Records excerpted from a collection

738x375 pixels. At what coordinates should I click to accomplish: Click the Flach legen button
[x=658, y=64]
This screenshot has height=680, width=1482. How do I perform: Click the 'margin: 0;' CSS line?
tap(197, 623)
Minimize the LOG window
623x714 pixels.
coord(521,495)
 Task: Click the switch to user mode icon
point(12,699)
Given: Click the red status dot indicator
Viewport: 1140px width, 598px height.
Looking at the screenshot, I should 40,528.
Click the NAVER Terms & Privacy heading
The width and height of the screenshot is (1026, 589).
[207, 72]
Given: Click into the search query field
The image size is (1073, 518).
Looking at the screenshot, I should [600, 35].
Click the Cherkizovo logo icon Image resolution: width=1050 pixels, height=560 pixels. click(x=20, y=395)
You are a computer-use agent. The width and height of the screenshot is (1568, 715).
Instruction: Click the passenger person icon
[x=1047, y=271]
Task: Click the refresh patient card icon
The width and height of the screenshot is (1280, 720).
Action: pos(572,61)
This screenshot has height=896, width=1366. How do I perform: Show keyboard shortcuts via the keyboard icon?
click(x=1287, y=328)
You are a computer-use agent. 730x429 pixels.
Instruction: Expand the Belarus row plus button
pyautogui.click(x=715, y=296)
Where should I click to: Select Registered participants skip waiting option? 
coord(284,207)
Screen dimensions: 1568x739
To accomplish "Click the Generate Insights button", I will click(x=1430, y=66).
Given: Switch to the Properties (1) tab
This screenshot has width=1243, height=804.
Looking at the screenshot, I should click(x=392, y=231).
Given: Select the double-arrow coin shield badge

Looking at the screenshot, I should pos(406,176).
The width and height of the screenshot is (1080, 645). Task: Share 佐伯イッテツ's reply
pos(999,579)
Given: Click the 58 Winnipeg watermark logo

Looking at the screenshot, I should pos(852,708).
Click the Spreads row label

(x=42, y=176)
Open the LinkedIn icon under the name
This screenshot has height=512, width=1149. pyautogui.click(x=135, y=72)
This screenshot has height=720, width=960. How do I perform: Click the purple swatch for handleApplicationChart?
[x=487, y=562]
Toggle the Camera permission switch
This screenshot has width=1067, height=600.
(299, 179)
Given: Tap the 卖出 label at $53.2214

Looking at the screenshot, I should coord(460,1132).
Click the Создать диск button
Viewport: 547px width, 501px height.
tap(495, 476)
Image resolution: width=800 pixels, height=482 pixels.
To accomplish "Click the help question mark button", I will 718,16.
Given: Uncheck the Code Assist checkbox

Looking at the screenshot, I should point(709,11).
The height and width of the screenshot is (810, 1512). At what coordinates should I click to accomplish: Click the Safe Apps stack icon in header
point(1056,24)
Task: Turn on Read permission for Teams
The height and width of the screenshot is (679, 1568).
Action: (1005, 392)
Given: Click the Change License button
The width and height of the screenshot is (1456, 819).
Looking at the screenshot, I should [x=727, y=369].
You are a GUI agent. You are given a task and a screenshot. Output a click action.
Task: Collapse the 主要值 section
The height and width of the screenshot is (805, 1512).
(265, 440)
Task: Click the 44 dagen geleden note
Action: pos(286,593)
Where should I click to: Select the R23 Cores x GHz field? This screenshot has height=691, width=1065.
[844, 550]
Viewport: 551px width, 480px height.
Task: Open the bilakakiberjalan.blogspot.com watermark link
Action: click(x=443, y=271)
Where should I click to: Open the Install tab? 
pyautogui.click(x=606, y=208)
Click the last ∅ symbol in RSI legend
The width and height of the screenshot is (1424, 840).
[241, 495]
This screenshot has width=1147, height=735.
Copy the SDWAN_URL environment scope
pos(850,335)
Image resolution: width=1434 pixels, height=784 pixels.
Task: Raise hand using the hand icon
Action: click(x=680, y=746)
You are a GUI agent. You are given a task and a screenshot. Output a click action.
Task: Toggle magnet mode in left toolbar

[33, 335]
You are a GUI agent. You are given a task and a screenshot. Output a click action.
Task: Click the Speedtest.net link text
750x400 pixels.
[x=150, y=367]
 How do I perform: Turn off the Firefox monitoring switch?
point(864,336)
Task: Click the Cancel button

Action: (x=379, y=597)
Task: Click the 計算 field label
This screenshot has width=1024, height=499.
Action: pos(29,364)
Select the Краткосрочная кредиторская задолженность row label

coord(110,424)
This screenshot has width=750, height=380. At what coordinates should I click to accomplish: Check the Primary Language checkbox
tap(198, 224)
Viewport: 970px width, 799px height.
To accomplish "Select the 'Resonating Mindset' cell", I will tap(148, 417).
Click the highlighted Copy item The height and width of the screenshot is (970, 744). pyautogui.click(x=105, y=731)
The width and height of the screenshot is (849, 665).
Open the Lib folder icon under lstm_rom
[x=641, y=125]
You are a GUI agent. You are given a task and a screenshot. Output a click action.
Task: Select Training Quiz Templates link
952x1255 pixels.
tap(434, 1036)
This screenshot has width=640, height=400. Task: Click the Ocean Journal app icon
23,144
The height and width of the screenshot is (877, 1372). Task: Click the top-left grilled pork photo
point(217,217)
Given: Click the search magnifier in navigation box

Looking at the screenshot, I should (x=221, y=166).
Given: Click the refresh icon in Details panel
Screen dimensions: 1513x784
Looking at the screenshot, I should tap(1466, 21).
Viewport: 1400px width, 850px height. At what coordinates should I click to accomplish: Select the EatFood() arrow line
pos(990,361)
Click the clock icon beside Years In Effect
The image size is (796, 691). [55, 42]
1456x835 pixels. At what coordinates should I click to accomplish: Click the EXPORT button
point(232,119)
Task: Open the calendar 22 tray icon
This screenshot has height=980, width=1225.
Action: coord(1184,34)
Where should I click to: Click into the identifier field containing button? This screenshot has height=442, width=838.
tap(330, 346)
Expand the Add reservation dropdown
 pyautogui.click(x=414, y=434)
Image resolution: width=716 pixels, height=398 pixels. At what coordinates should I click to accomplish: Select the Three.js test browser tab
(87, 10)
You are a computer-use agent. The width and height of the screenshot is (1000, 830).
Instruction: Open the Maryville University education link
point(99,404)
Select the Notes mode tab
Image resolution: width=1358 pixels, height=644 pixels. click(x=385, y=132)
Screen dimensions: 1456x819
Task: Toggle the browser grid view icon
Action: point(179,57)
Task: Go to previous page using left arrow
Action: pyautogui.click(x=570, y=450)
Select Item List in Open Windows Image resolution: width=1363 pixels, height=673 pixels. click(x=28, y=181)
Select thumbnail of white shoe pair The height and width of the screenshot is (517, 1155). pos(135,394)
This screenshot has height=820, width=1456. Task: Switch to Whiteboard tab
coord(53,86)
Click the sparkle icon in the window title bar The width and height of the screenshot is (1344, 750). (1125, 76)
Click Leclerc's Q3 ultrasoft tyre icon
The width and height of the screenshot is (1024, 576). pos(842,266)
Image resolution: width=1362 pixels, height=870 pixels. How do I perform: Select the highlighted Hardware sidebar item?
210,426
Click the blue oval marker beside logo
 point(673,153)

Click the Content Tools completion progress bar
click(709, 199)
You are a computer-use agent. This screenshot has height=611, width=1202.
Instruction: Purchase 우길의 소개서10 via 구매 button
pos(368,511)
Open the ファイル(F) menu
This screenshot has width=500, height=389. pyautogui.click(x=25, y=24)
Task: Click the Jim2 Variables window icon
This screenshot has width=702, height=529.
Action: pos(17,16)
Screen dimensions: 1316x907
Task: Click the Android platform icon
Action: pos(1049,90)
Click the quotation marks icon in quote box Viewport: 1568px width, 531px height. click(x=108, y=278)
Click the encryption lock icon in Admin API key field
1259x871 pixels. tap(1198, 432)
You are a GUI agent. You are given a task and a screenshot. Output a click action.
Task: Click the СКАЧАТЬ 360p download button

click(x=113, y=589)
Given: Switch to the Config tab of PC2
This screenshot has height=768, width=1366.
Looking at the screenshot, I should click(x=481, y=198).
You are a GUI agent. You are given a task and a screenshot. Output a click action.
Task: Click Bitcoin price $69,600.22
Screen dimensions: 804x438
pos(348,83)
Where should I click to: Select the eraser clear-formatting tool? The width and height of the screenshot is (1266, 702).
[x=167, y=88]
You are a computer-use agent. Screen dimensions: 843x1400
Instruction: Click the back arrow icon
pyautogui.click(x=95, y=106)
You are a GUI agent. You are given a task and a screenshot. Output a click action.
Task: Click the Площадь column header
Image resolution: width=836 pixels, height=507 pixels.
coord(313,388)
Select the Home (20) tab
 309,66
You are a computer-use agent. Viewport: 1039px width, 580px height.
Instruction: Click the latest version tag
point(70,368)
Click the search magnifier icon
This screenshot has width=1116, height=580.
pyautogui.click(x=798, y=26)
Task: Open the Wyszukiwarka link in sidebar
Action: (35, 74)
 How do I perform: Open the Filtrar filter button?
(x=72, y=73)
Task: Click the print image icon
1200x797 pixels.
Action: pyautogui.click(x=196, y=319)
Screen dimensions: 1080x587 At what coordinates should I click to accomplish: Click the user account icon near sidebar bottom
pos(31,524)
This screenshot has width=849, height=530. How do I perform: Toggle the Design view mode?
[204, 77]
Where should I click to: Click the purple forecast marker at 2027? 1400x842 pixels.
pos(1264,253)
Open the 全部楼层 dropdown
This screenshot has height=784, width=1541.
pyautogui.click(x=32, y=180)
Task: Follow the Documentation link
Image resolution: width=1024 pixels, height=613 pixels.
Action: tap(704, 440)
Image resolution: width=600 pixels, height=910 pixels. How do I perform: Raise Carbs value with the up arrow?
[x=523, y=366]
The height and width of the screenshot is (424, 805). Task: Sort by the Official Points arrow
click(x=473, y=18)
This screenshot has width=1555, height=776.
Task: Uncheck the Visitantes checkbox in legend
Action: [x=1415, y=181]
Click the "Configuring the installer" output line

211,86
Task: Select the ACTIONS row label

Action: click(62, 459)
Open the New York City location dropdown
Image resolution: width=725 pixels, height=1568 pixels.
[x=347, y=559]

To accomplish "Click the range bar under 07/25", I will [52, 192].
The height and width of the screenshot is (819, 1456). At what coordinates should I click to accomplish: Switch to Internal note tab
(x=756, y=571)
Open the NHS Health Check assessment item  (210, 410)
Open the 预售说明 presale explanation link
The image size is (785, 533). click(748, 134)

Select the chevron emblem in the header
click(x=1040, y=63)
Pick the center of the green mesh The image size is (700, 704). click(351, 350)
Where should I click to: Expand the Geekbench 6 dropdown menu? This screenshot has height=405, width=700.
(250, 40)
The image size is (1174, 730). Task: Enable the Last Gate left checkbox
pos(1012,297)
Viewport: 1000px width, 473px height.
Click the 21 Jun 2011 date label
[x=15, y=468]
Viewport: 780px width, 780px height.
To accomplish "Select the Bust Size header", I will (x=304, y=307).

◆ Work to be completed:
Considering only the data above, return the lines in which "computer" occurs.

◆ Result for this exercise:
You are a computer-use agent. The width and height of the screenshot is (1568, 715).
You are a computer-use agent. 730x429 pixels.
You are a computer-use agent. The width and height of the screenshot is (1000, 830).
You are a computer-use agent. This screenshot has height=611, width=1202.
You are a computer-use agent. Screen dimensions: 843x1400
You are a computer-use agent. Viewport: 1039px width, 580px height.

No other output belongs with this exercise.